Exercise aim:
In the records below, take the line with "795x515 pixels." and all lines after it, and copy them exactly, pictures excluded.

Data extract:
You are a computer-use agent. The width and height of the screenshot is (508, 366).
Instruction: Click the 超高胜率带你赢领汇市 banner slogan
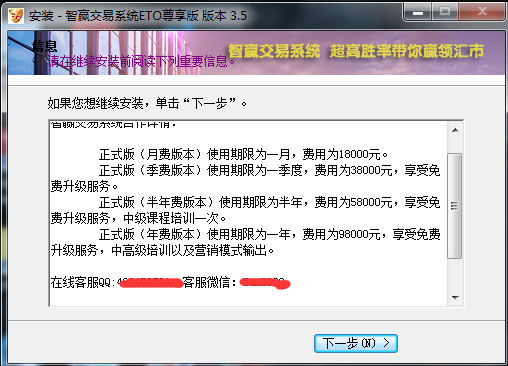point(407,51)
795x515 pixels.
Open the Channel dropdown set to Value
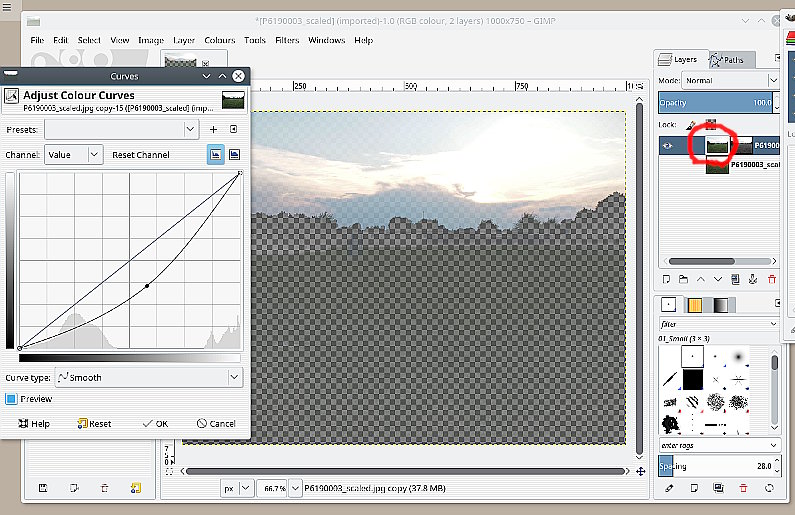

Your response:
795x515 pixels.
Open the Channel dropdown set to Value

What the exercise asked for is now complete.